それからは、思索ばかりしていました。夕方になると、一人、北浦に行き、真っ裸になって、泳ぎました。夕日が海に一直線に黄金の道を作りますが、その道をひたすら泳ぐのです。疲れると浜辺に上がり、一人、夕日が沈み、星が100出るまで座して浜辺であれこれと自分のこれからの人生について考えていました。月夜では夜光虫がキラキラと宝石のように輝く。私の裸体を滑るようにキラリと光る。美しい光景でした。しばらくすると鍋田塾で学生を教えて、その後、ポエムでジャズピアノを弾かせてもらい、マスターに最後はそばを作ってもらい、食べさせてもらっていました。そんな毎日でした。(ミュージシャンへの夢破れて目標を完全に失っていたのですから…)

私は同級生たちが卒業する時に、大学に舞い戻り、それから2年間の留年しました。ランドセルがいらない大学六年生でした。親の勧めで公務員試験に申し込みはしましたが、受験勉強もせず。結局、受験日には楽器屋さんを回って、試験をすっぽかしてしまいます。かといって、民間企業への就職活動も全くしませんでした。ああ、俺はあんなに努力したのに音楽屋にもなれず、惨めだなあと夕日を見て、どうすっぺ。これから。と今後の人生設計について一人で考えていました。山にこもるか。海に潜るか。自給自足はできるのか。山小屋で森で暮らすことはできるのか。農業は嫌だな。潜るのはできそう。さて、さて、さてと。しかし、どうしてあんなに練習してもプロになれなかったのだろうか。。。堂々巡りですよ。もう一度、プロを目指そうかな。いや、俺には才能はないし。。。

夕方になると、夕日が沈むのを毎日、眺めていました。一年ぐらいは眺めていたと思います。夏も。冬も。

ある時、神の啓示が降りました。天気のよいある秋の日でした。私はいつものように北浦に一人でやってきて、夕日を見続けていました。太陽が地平線にすごいスピードで落ちていく。その時でした。

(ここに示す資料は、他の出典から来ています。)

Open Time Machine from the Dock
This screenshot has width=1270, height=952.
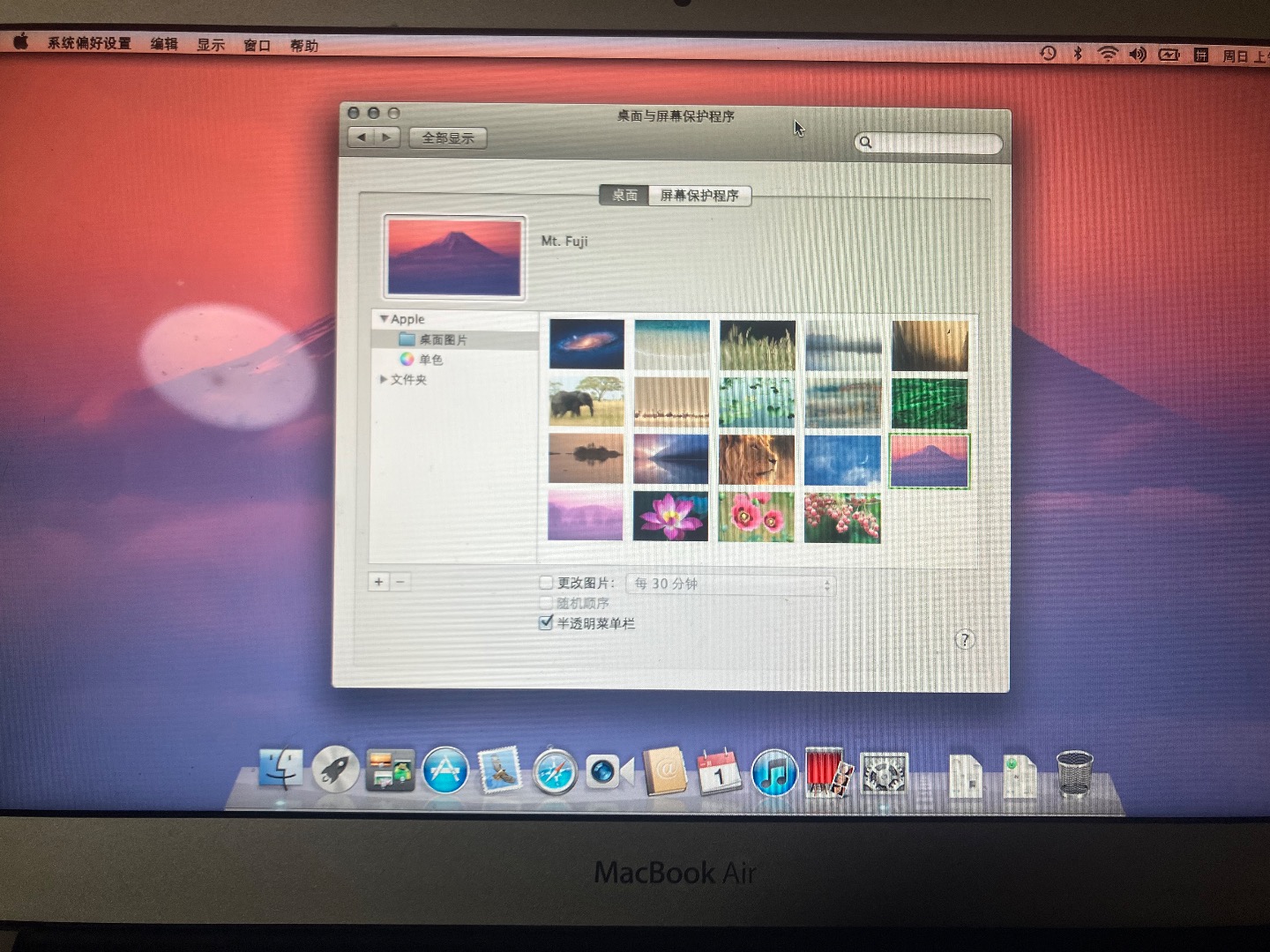pos(885,774)
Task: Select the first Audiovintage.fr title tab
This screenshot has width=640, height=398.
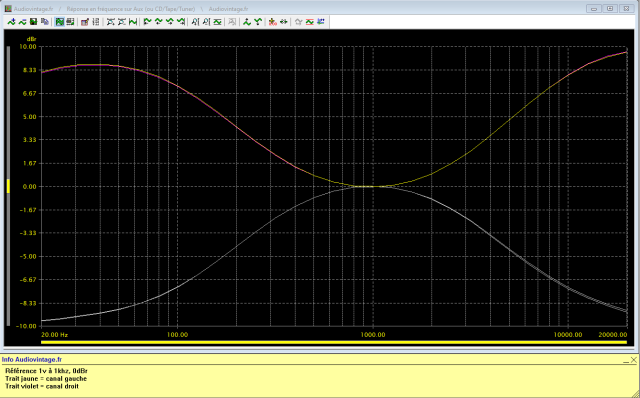Action: (x=33, y=9)
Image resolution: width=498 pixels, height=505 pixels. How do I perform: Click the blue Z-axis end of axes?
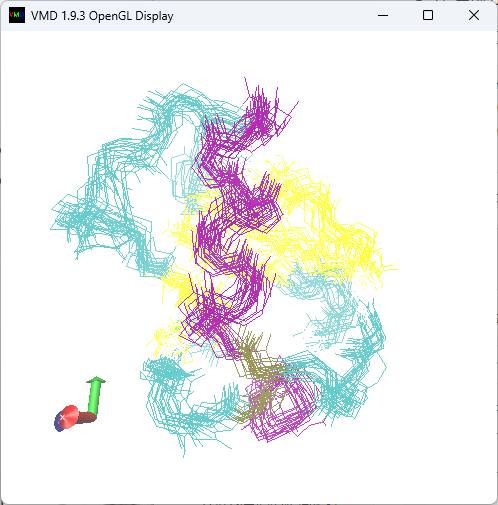58,422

ガクガクと地球が割れて、私は宇宙にいました。太陽の周りを回る地球が猛スピードで移動していることが宇宙からの視点で実感できたのです。

なんだこれは!!! 地球が猛スピードで自転しながら太陽を遠目に見つつも回っているものですから、もはや、私は自転の力で立てないのです。立ってもGでなんどもなんども地球に倒されてしまうのです。さっきまで、宇宙にいたのに、北浦の浜辺で倒れている。地球の自転の速さが強くてビュンビュンと暴風が体にあたり、飛ばされてしまう。おい、地球、自転が速すぎるぞ! もうちょっとなんとかならないかなあと呟いた。立とうとしても立てない。地球の自転スピードがめちゃくちゃ速いのです。それに圧倒されてまた倒される。ビュンビュンと暴風が吹く。次の瞬間、急に静かになって、パラレルワールドから解放されました。北浦に私はへなへなとしゃがみ込んでいました。私の目には涙が浮かんでいました。生きなければならない。この素晴らしい世界を。地球はなんて美しいのか。俺の悩みはなんてちっぽけなことだろうか。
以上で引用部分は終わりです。